> **ABOUT THIS EXERCISE**: Print out the entries that follow exactly, missing none.

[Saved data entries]
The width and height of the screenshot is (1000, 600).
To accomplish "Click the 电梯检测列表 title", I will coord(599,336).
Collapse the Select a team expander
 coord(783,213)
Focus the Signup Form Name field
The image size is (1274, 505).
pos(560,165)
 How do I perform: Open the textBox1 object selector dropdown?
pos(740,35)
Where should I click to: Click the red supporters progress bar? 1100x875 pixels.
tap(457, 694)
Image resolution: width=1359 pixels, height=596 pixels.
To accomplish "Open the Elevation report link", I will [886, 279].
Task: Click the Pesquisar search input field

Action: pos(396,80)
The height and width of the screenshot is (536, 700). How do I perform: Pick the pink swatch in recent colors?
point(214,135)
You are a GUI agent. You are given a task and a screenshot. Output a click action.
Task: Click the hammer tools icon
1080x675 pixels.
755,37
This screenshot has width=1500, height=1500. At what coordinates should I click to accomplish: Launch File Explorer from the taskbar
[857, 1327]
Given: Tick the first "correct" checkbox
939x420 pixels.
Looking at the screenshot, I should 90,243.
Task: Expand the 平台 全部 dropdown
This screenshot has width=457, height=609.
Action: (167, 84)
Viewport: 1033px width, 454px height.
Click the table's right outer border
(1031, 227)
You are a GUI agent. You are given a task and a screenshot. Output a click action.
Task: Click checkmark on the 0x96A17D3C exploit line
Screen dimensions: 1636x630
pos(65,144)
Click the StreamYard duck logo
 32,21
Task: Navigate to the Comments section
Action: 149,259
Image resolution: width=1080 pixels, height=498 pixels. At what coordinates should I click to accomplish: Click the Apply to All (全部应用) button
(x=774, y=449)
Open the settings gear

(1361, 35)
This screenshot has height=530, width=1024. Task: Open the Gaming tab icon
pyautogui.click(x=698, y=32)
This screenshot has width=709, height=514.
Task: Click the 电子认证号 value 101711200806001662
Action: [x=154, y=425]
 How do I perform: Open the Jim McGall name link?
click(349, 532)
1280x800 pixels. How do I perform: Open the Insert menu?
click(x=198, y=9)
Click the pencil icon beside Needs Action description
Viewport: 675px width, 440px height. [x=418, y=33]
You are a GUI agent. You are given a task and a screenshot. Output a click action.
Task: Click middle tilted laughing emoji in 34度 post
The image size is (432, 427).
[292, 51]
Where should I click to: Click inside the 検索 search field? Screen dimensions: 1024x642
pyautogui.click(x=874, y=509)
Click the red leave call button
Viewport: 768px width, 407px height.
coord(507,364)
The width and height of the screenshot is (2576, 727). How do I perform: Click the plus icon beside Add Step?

> **PROBLEM SOLUTION**:
The width and height of the screenshot is (1000, 600).
To accomplish "Click the 电梯检测列表 title", I will coord(599,336).
Collapse the Select a team expander
 coord(783,213)
Focus the Signup Form Name field
The image size is (1274, 505).
pos(560,165)
 How do I perform: Open the textBox1 object selector dropdown?
pos(740,35)
Where should I click to: Click the red supporters progress bar? 1100x875 pixels.
tap(457, 694)
Image resolution: width=1359 pixels, height=596 pixels.
To accomplish "Open the Elevation report link", I will [886, 279].
Task: Click the Pesquisar search input field

Action: pos(396,80)
The height and width of the screenshot is (536, 700). How do I perform: Pick the pink swatch in recent colors?
point(214,135)
You are a GUI agent. You are given a task and a screenshot. Output a click action.
Task: Click the hammer tools icon
1080x675 pixels.
755,37
This screenshot has width=1500, height=1500. At what coordinates should I click to accomplish: Launch File Explorer from the taskbar
[857, 1327]
Given: Tick the first "correct" checkbox
939x420 pixels.
Looking at the screenshot, I should 90,243.
Task: Expand the 平台 全部 dropdown
This screenshot has width=457, height=609.
Action: (167, 84)
Viewport: 1033px width, 454px height.
Click the table's right outer border
(1031, 227)
You are a GUI agent. You are given a task and a screenshot. Output a click action.
Task: Click checkmark on the 0x96A17D3C exploit line
Screen dimensions: 1636x630
pos(65,144)
Click the StreamYard duck logo
 32,21
Task: Navigate to the Comments section
Action: 149,259
Image resolution: width=1080 pixels, height=498 pixels. At what coordinates should I click to accomplish: Click the Apply to All (全部应用) button
(x=774, y=449)
Open the settings gear

(1361, 35)
This screenshot has height=530, width=1024. Task: Open the Gaming tab icon
pyautogui.click(x=698, y=32)
This screenshot has width=709, height=514.
Task: Click the 电子认证号 value 101711200806001662
Action: [x=154, y=425]
 How do I perform: Open the Jim McGall name link?
click(349, 532)
1280x800 pixels. How do I perform: Open the Insert menu?
click(x=198, y=9)
Click the pencil icon beside Needs Action description
Viewport: 675px width, 440px height. [x=418, y=33]
You are a GUI agent. You are given a task and a screenshot. Output a click action.
Task: Click middle tilted laughing emoji in 34度 post
The image size is (432, 427).
[292, 51]
Where should I click to: Click inside the 検索 search field? Screen dimensions: 1024x642
pyautogui.click(x=874, y=509)
Click the red leave call button
Viewport: 768px width, 407px height.
coord(507,364)
The width and height of the screenshot is (2576, 727). How do I perform: Click the plus icon beside Add Step?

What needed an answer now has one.